Biophysics is a dynamic and growing field that applies physical methods and approaches to biological problems and systems. Biophysics shares an overlap with biochemistry, mathematics, mechanics, and computational sciences, making it a transdisciplinary and evolving field. Biophysical imaging contributes to drug discovery, learning more about the structure and function of biological molecules, and how cells and molecules interact.
When imaging in biophysics, researchers rely on highly sensitive and non-invasive analysis techniques. These techniques can be fluorescence-based, but also include light scattering, spectroscopy-based, and multi-photon techniques.
Similarly to how two magnets will only attract each other once close enough, energy can be transferred between fluorescently excited molecules if they are in extremely close proximity. This is the principle behind Förster Resonance Energy Transfer (FRET), which occurs when fluorophores are within 10 nm of each other, have overlapping spectra, and are in the correct orientation.
FRET can be used as a ‘spectroscopic ruler’ to measure the distance between molecules, to investigate binding dynamics, or to study protein conformational changes. FRET is an elegant technique with many uses and is widely used in biophysics.
If intense light or long exposures are used with fluorophores, they can irreversibly lose their ability to emit light and are referred to as photobleached. While usually an issue in imaging, some techniques take advantage of this phenomenon, including fluorescence recovery after photobleaching (FRAP).
FRAP involves selectively photobleaching an area of a sample with intense laser light. Fluorescence in the bleached area will slowly recover as bleached fluorophores move out and healthy fluorophores from other areas move in. FRAP is useful in diffusion studies if targeted to the membrane or nucleus of live cells.
Conventional excitation in fluorescence microscopy typically involves one visible light photon. By using two lower-energy near-infrared (NIR) photons, standard fluorescent dyes can be excited in the NIR with localized excitation.
Two-photon microscopy allows for the imaging of very thick samples (up to several mm), live samples, and stable fluorescence over increased image depths. Two-photon microscopy can be used to image deep within live animals or whole brains, making it a very useful technique for certain situations.

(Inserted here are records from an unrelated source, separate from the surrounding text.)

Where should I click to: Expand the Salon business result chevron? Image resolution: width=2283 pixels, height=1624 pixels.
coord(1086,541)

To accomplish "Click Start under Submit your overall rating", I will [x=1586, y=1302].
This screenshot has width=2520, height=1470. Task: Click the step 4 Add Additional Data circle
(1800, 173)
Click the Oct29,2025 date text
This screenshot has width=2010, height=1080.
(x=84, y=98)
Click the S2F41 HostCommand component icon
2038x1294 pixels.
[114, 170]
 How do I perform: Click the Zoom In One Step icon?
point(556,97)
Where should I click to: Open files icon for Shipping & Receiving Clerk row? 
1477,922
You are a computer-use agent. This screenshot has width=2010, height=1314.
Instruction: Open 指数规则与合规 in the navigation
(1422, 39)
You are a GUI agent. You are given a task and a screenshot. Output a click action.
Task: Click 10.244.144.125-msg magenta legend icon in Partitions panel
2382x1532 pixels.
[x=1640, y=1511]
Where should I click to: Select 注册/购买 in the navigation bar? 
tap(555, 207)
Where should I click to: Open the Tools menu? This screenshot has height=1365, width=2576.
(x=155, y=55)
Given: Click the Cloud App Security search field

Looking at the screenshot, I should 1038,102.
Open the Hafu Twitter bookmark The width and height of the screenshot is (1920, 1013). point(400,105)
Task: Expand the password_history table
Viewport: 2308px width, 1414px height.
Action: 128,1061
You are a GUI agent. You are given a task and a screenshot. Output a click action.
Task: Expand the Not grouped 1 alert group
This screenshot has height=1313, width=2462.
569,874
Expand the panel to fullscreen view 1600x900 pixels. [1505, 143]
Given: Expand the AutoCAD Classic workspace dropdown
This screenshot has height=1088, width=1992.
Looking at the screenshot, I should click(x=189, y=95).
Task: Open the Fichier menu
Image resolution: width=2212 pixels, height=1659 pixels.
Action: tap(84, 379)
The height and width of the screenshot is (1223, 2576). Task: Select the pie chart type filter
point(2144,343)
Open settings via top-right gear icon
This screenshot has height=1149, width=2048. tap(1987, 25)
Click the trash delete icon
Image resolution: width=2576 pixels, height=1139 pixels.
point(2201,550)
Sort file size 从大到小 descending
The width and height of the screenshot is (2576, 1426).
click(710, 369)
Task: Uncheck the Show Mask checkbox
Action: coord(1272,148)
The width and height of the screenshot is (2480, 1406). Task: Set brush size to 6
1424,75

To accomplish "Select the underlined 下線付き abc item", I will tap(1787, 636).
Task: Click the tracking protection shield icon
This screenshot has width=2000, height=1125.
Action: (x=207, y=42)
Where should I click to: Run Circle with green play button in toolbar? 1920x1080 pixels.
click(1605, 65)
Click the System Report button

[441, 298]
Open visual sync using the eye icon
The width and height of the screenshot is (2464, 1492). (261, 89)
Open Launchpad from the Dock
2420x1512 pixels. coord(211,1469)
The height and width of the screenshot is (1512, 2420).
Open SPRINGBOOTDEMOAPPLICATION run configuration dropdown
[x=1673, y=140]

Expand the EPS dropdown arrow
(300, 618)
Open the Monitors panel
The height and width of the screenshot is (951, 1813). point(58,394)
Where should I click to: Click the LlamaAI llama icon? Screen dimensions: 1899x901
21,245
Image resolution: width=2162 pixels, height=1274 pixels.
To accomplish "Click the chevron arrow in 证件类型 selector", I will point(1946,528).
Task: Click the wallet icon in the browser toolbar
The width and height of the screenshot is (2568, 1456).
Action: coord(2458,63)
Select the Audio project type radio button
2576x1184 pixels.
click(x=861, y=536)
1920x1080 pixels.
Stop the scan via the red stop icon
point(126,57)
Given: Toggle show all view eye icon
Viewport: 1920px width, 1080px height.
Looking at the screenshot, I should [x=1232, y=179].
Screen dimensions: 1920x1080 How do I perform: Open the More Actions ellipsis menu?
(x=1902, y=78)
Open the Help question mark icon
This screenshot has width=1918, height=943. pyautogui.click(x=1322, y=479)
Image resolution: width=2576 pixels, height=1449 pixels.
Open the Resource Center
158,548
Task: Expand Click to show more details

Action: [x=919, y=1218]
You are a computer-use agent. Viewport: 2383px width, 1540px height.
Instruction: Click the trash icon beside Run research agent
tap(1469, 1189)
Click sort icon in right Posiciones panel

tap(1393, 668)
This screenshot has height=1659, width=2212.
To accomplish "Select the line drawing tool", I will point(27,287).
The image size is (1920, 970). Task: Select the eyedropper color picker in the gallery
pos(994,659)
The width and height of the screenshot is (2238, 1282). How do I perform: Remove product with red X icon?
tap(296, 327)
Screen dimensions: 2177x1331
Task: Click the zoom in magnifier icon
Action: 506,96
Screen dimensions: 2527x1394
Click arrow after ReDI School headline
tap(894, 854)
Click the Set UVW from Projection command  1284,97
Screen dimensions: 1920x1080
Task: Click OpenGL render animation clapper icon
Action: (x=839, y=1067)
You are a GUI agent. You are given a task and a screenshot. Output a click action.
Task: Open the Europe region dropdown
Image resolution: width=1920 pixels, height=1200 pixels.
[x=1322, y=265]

Fluorescence Correlation Spectroscopy
Fluorescence correlation spectroscopy (FCS) measures fluctuations in fluorescence intensity from fluorophores of interest, which can be caused by various dynamics, including the Brownian motion of particles.
FCS analysis provides fluorophore size and concentration, the viscosity of the solution, and the diffusion coefficient. FCS is an extremely sensitive analytical tool as it is able to measure an incredibly small amount of molecules (nano/picomolar concentrations) within a small volume.
Brillouin microscopy is a powerful tool in the field of mechanobiology, using light scattering in order to measure the viscoelastic properties of 3D cells and tissues.
Brillouin is label-free, contract-free, and non-destructive, making use of the Brillouin light scattering that occurs when light interacts with material, such as a cell membrane or cytosol.
Interferometric scattering (iSCAT) allows for fast, high-resolution non-fluorescence detection of nanoscale samples such as viruses, DNA, and proteins.
iSCAT relies upon the interference of scattered light with a reference light field, allowing for tracking of molecules with extremely low signals.
As sCMOS camera field of view (FOV) continues to grow larger, optics have developed in order to optimally match these big FOVs while retaining high levels of detail at low magnification.
The Mesolens is a giant custom-made microscope objective that allows for a huge 6 mm x 6 mm FOV, enabling the imaging of large tissue samples and whole live organisms at subcellular resolutions.
Optical Projection Tomography (OPT) works differently to other 3D optical imaging techniques, which typically rely on sectioning and section tomography. Projection tomography allows for imaging of larger 3D volumetric samples.
Images are taken from many angles as a large 3D sample (such as a whole mouse embryo) is rotated, building up a large high-resolution 3D image from back-projection algorithms.